» **Exercise requirements**
With the pictures left out, reproduce exactly the lines from the one containing "Where should I" through the final line of the entries.

» **Listed entries**
════════

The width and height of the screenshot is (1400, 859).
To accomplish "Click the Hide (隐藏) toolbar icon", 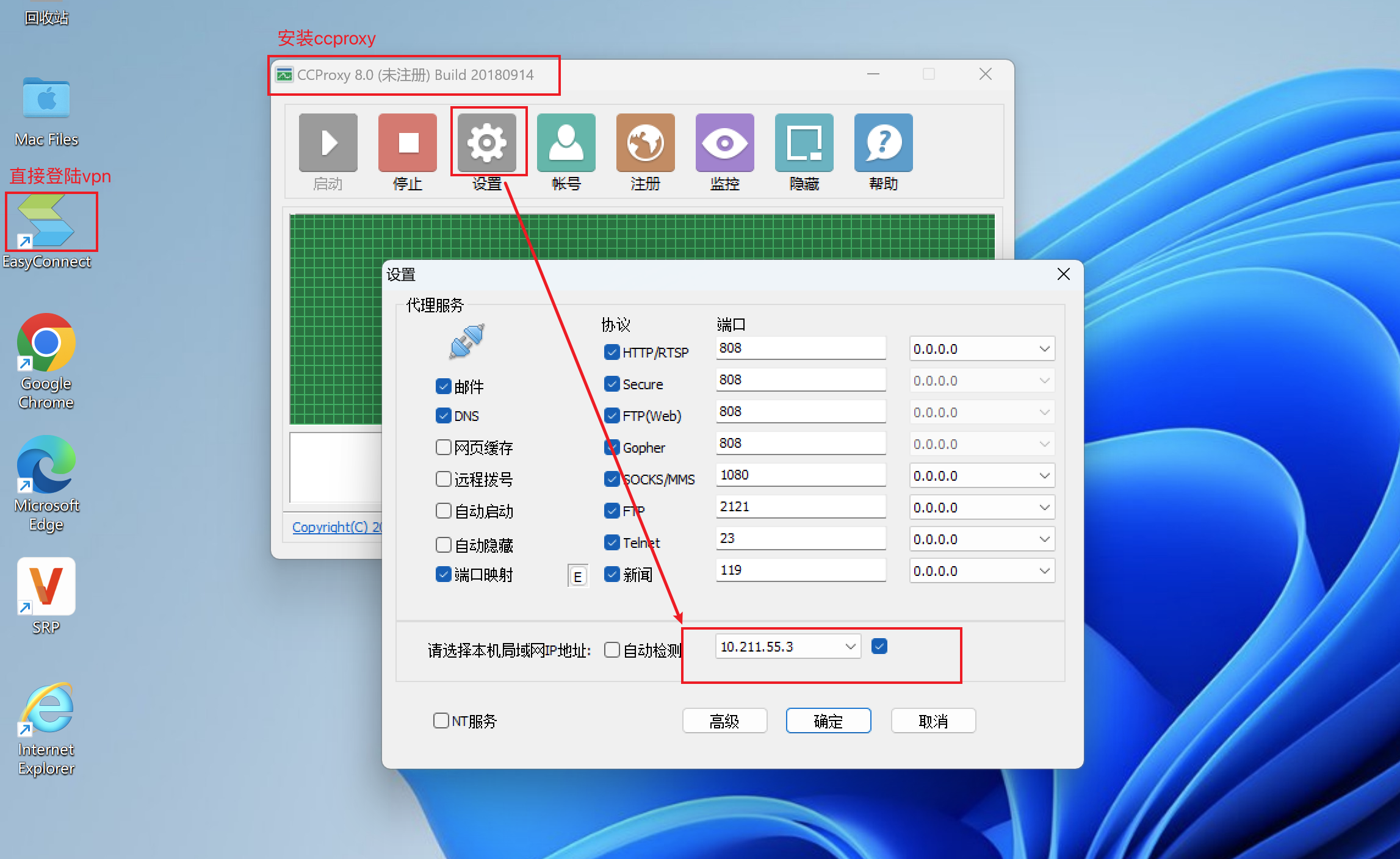I will click(804, 143).
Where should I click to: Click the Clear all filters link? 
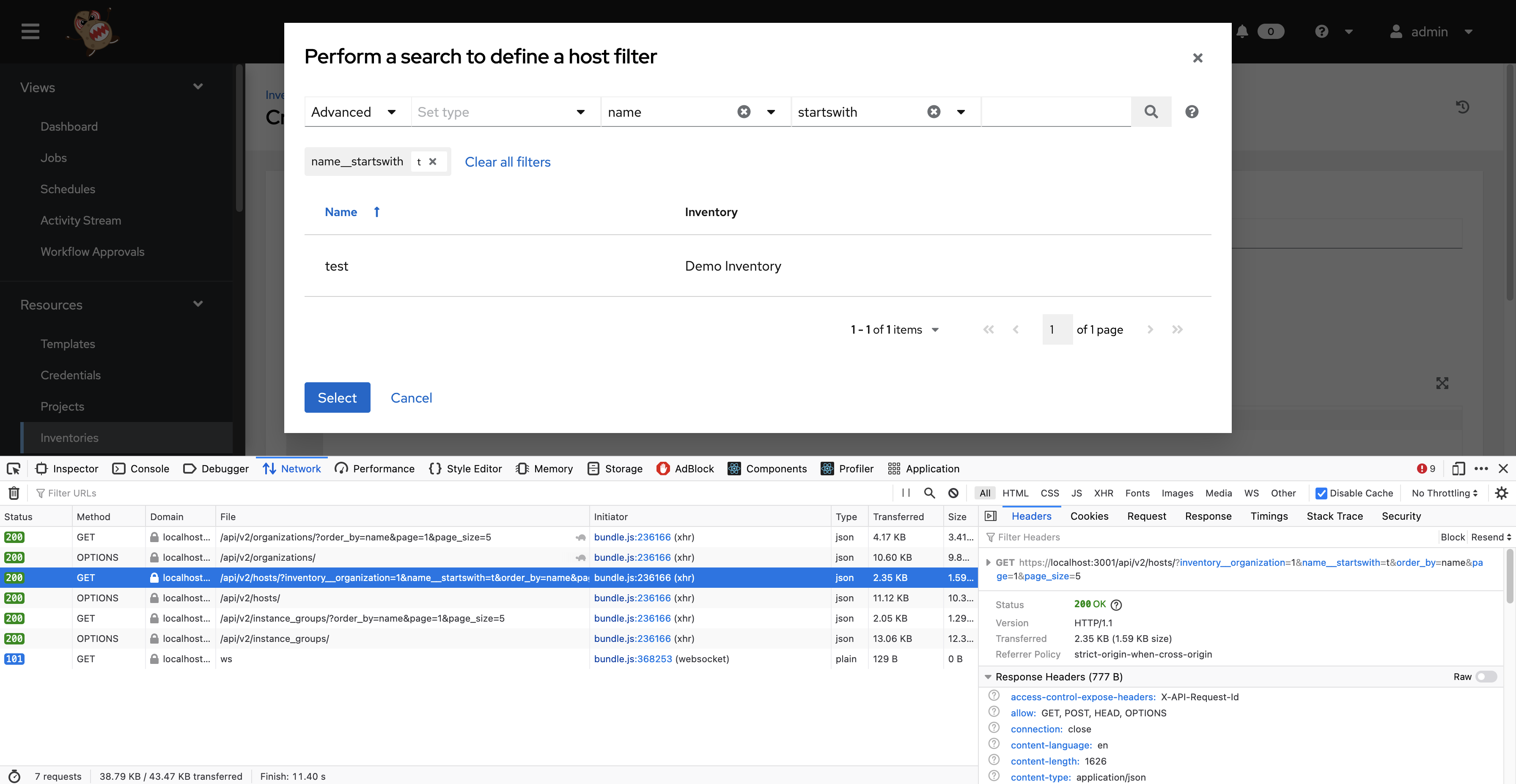coord(507,162)
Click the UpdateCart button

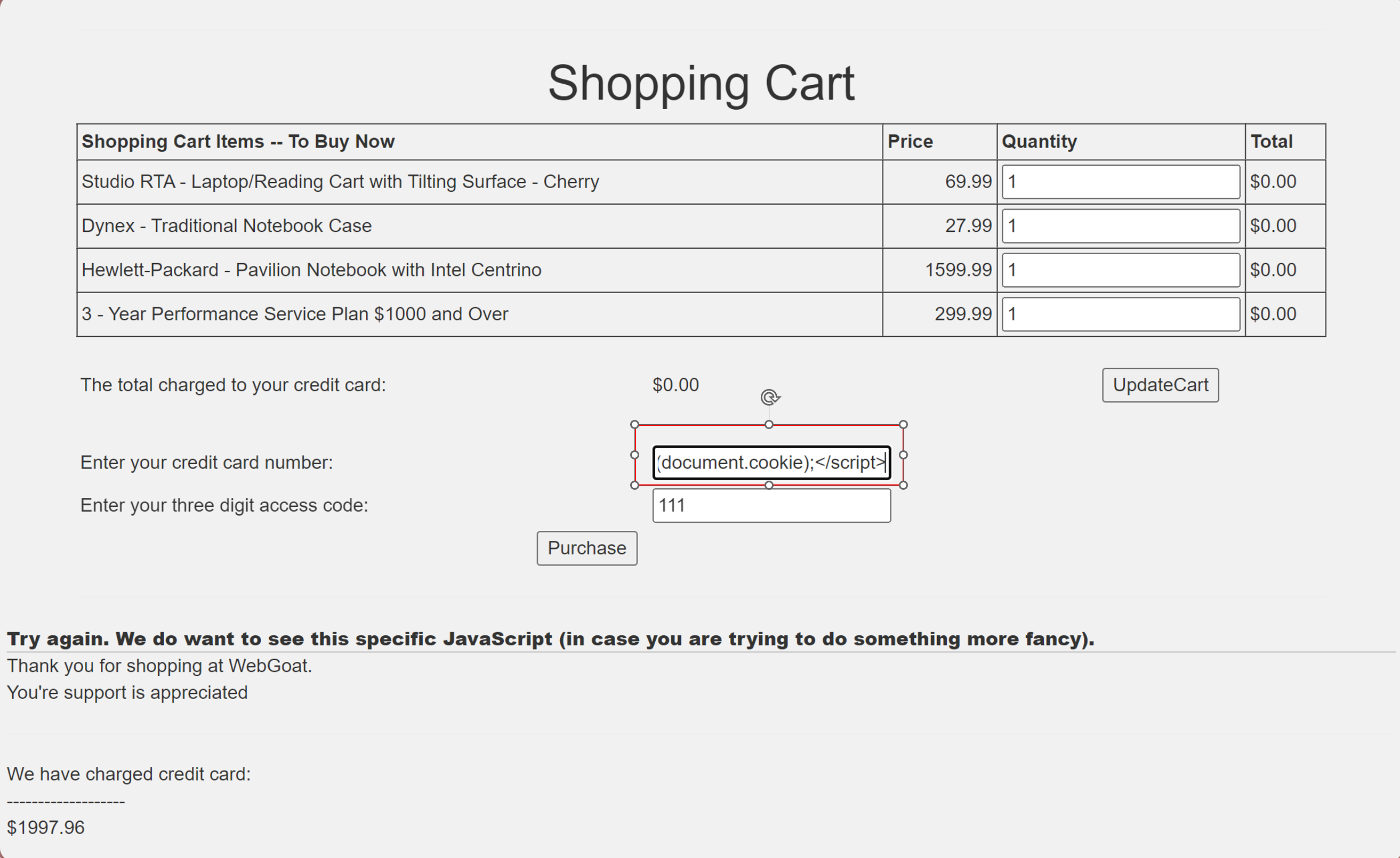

════════

» **Solution below**
Where should I click to: Click the Clear all filters link? 
coord(507,162)
Click the UpdateCart button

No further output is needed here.